Doce medidas que te ayudan a conciliar el sueño
- Mantén un horario fijo para acostarte y levantarte, incluidos fines de semana y vacaciones.
- Permanece en la cama el tiempo suficiente, adáptalo a tus necesidades reales de sueño. Reducir el tiempo de permanencia en la cama mejora el sueño, y al contrario, permanecer durante mucho tiempo en la cama puede producir un sueño fragmentado y ligero.
- Evitar la siesta. En casos concretos, se puede permitir una siesta después de comer, con una duración no mayor de 30 minutos.
- Rechaza las bebidas que contienen cafeína y teína. Tomadas por la tarde alteran el sueño incluso en personas que no lo perciben.

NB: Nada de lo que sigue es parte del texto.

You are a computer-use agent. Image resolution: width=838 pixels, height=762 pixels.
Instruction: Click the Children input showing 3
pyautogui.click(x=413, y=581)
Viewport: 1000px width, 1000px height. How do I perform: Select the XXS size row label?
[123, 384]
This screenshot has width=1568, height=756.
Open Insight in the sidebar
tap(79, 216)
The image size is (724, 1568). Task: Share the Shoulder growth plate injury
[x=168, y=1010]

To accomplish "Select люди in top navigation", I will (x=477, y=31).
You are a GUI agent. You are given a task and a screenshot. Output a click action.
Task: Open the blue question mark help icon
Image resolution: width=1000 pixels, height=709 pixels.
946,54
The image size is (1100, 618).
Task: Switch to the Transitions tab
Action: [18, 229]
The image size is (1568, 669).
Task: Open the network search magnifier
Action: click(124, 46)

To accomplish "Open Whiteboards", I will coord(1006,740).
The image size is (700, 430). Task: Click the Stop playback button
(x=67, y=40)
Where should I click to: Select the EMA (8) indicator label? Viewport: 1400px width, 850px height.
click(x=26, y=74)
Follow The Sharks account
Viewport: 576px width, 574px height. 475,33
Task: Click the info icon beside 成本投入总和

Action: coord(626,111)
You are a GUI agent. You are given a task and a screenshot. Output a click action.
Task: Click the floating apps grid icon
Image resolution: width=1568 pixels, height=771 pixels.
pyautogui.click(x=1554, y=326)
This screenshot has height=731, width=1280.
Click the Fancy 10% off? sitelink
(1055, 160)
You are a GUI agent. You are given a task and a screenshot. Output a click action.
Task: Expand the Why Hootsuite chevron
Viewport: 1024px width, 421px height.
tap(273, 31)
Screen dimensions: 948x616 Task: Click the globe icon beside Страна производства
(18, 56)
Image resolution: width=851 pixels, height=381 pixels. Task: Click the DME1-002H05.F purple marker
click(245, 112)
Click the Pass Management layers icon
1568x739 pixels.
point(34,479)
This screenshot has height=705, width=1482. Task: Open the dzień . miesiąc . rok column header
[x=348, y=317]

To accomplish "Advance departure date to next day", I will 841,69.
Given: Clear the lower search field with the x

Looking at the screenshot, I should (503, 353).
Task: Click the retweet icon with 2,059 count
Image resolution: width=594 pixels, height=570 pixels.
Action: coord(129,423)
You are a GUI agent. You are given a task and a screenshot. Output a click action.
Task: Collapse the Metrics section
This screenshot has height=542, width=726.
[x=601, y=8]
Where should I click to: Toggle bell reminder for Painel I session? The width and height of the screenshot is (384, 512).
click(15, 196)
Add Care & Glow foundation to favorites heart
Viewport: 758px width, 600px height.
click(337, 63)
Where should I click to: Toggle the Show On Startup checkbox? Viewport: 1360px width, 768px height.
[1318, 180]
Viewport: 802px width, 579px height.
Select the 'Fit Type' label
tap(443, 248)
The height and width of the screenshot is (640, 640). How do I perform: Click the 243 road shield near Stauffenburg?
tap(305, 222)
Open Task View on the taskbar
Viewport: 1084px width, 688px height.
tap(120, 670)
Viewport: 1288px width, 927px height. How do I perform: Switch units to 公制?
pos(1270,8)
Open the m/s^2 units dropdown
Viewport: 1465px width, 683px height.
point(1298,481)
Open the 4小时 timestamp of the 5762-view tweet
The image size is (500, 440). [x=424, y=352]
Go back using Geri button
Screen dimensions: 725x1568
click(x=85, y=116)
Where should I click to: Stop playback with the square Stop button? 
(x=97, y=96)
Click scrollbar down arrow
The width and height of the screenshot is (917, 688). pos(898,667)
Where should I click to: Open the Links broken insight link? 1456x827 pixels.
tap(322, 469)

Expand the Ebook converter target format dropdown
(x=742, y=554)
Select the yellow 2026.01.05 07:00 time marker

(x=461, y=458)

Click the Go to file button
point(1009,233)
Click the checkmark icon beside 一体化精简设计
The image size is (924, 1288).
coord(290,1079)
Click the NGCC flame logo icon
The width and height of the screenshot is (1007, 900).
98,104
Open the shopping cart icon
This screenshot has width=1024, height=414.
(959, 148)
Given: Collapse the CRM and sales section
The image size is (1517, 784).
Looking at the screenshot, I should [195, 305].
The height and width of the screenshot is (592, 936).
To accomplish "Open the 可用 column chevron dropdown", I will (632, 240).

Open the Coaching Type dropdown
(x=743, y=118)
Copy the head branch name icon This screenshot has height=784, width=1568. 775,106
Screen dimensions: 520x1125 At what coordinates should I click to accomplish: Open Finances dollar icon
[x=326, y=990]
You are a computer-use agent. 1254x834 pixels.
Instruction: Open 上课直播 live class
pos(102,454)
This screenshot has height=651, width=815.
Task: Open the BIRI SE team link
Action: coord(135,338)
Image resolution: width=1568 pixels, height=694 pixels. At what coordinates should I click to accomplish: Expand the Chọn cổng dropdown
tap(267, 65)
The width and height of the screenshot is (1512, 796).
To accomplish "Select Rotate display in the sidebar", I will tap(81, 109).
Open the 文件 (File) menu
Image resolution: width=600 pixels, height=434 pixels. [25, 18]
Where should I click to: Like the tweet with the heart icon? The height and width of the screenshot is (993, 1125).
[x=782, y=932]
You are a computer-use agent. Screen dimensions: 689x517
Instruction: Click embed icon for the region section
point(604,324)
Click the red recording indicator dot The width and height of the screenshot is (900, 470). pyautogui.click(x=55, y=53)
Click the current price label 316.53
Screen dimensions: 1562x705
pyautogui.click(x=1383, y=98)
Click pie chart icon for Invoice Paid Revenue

- El alcohol y el tabaco, además de perjudicar la salud, perjudican el sueño y debes evitar su consumo varias horas antes de dormir.
- Sé realista sobre la cantidad de sueño nocturno que uno puede conseguir
- Realiza ejercicio regularmente, durante al menos una hora al día, con luz solar, preferentemente por la tarde y siempre al menos tres horas antes de ir a dormir.
- En la medida de lo posible mantén el dormitorio a una temperatura agradable y con unos niveles mínimos de luz y ruido.
- El hambre y las comidas copiosas alteran el sueño. Evita acostarse hasta que no hayan pasado dos horas después de la cena. Si te despiertas en mitad de la noche evita comer, activarás tu organismo.
- Evita realizar en la cama actividades como usar el móvil, ver la televisión, leer o escuchar la radio
- Evita realizar ejercicios intensos o utilizar el ordenador en las dos horas previas al sueño nocturno.
- Pasa tiempo al aire libre y disfrutar de la luz solar porque favorece la generación de melatonina, clave para el sueño.